[Begin Supplied text]

Re: PCIe hotplug resource issues with PEX switch (NVMe disks) on AMD Epyc system

Stefan Roese <sr@xxxxxxx> · Fri, 13 Dec 2019 13:17:03 +0100

On 13.12.19 12:52, Nicholas Johnson wrote:
On Fri, Dec 13, 2019 at 11:58:53AM +0100, Stefan Roese wrote:
Hi Nicholas,

On 13.12.19 10:00, Nicholas Johnson wrote:
On Fri, Dec 13, 2019 at 09:35:19AM +0100, Stefan Roese wrote:
Hi!
Hi,

I am facing an issue with PCIe-Hotplug on an AMD Epyc based system.
Our system is equipped with an HBA for NVMe SSDs incl. PCIe switch
(Supermicro AOC-SLG3-4E2P) [1] and we would like to be able to hotplug
NVMe disks.

Currently, I'm testing with v5.5.0-rc1 and series [2] applied. Here
a few tests and results that I did so far. All tests were done with
one Intel NVMe SSD connected to one of the 4 NVMe ports of the HBA
and the other 3 ports (currently) left unconnected:

a) Kernel Parameter "pci=pcie_bus_safe"
The resources of the 3 unused PCIe slots of the PEX switch are not
assigned in this test.

b) Kernel Parameter "pci=pcie_bus_safe,hpmemsize=0,hpiosize=0,hpmmiosize=1M,hpmmioprefsize=0"
With this test I restricted the resources of the HP slots to the
minimum. Still this results in unassigned resourced for the unused
PCIe slots of the PEX switch.

c) Kernel Parameter "pci=realloc,pcie_bus_safe,hpmemsize=0,hpiosize=0,hpmmiosize=1M,hpmmioprefsize=0"
Again, not all resources are assigned.

d) Kernel Parameter "pci=nocrs,realloc,pcie_bus_safe,hpmemsize=0,hpiosize=0,hpmmiosize=1M,hpmmioprefsize=0"
Now all requested resources are available for the HP PCIe slots of the
PEX switch. But the NVMe driver fails while probing. Debugging has
shown, that reading from the BAR of the NVMe disk returns 0xffffffff.
Also reading from the PLX PEX switch registers returns 0xfffffff in this
case (this works of course without nocrs, when the BARs are mapped at
a different address).

[End Supplied text]
[Begin Information supplied]

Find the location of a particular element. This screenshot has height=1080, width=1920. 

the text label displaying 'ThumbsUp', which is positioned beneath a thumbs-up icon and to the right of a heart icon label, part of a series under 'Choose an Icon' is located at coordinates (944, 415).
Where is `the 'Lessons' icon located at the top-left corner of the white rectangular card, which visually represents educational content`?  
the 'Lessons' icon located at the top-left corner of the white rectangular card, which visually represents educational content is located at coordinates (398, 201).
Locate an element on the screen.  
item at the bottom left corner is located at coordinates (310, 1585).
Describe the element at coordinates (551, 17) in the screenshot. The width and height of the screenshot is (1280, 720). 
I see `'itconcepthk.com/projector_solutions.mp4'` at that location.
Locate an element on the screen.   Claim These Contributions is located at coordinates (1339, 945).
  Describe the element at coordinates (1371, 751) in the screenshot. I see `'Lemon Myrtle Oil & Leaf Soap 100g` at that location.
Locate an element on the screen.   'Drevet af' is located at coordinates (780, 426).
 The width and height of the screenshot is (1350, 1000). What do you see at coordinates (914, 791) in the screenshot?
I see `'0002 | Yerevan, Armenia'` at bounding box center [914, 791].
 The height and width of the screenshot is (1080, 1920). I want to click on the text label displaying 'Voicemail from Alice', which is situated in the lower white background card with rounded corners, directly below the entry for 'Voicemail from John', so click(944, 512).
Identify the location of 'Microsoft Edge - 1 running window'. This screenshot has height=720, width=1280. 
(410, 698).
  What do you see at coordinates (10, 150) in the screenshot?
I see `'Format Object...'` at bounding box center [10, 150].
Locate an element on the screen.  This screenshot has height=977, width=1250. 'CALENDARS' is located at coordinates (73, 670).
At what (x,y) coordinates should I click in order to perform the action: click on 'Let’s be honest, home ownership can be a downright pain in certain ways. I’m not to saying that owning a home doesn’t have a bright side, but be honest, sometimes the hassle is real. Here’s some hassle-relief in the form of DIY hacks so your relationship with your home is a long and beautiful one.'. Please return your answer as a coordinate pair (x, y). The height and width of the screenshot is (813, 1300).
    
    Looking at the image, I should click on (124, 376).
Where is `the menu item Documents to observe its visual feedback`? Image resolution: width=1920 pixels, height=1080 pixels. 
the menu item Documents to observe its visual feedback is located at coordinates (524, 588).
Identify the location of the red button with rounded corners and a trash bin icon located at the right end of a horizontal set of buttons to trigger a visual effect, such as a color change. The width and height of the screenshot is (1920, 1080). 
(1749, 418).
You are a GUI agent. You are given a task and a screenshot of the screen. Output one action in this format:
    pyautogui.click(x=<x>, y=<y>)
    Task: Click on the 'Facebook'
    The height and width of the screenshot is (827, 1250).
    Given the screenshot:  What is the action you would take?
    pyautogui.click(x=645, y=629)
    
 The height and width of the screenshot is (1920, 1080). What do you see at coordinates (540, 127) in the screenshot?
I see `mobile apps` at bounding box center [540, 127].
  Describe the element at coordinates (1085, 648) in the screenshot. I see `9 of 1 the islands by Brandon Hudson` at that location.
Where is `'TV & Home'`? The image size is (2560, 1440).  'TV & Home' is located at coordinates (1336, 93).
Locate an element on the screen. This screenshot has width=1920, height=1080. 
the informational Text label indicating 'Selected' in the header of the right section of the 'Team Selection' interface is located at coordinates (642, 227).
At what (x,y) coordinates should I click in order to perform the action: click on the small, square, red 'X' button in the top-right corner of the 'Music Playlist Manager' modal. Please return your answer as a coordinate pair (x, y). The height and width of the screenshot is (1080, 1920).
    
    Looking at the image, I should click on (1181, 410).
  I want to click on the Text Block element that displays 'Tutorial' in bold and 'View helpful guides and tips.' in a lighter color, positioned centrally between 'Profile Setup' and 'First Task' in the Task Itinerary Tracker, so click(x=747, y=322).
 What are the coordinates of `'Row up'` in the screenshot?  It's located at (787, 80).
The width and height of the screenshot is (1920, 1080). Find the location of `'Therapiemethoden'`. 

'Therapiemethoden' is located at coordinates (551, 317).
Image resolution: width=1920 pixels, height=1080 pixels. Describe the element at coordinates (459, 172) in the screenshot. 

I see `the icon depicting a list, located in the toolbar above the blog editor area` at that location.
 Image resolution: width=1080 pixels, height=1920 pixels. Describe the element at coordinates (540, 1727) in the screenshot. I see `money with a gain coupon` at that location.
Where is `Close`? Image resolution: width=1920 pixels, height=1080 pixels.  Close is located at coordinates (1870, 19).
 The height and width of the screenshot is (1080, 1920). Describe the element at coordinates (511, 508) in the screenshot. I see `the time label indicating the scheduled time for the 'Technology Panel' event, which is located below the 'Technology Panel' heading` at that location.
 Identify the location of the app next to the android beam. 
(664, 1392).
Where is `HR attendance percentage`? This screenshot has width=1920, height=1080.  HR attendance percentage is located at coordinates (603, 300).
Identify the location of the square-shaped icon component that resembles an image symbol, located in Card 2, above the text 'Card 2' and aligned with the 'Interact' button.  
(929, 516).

[End Information supplied]

> **Objectives**
1. Answer these questions using the PCIe hotplug thread:
(a) Which HBA with a PCIe switch is installed in the system?
(b) Which kernel version is being tested?
(c) In test d, what value is returned when reading from the BAR of the NVMe disk?
2. Quote the passage of the PCIe hotplug thread that opens with the words containing "c) Kernel Parameter" and closes with "a different address).".
3. Can you continue the PCIe hotplug thread from where it stops?

> **Task-by-task answers**
1.
(a) The Supermicro AOC-SLG3-4E2P.
(b) v5.5.0-rc1, with series [2] applied.
(c) 0xffffffff.

2.
c) Kernel Parameter "pci=realloc,pcie_bus_safe,hpmemsize=0,hpiosize=0,hpmmiosize=1M,hpmmioprefsize=0"
Again, not all resources are assigned.

d) Kernel Parameter "pci=nocrs,realloc,pcie_bus_safe,hpmemsize=0,hpiosize=0,hpmmiosize=1M,hpmmioprefsize=0"
Now all requested resources are available for the HP PCIe slots of the
PEX switch. But the NVMe driver fails while probing. Debugging has
shown, that reading from the BAR of the NVMe disk returns 0xffffffff.
Also reading from the PLX PEX switch registers returns 0xfffffff in this
case (this works of course without nocrs, when the BARs are mapped at
a different address).

3.
Does anybody have a clue on why the access to the PEX switch and / or
the NVMe BAR does not work in the "nocrs" case? The BARs are located in
the same window that is provided by the BIOS in the ACPI list (but is
"ignored" in this case) [3].

Or if it is possible to get the HP resource mapping done correctly without
setting "nocrs" for our setup with the PCIe/NVMe switch?

I can provide all sorts of logs (dmegs, lspci etc) if needed - just let
me know.

Many thanks in advance,
Stefan
This will be a quick response for now. I will get more in depth tonight
when I have more time.

What I have taken away from this is:

1. Epyc -> Up to 4x PCIe Root Complexes, but from what I can gather,
they are probably assigned on the same segment / domain, unfortunately,
with non-overlapping bus numbers. Either way, multiple RCs may
complicate using pci=nocrs and others. Unfortunately, I have not had the
privilege of owning a system with multiple RCs, so I cannot be sure.

2. Not using Thunderbolt - [2] patch series only really makes a
difference with nested hotplug bridges, such as in Thunderbolt.
Although, it might help by not using additional resource lists, but I
still do not think it will matter without nested hotplug bridges.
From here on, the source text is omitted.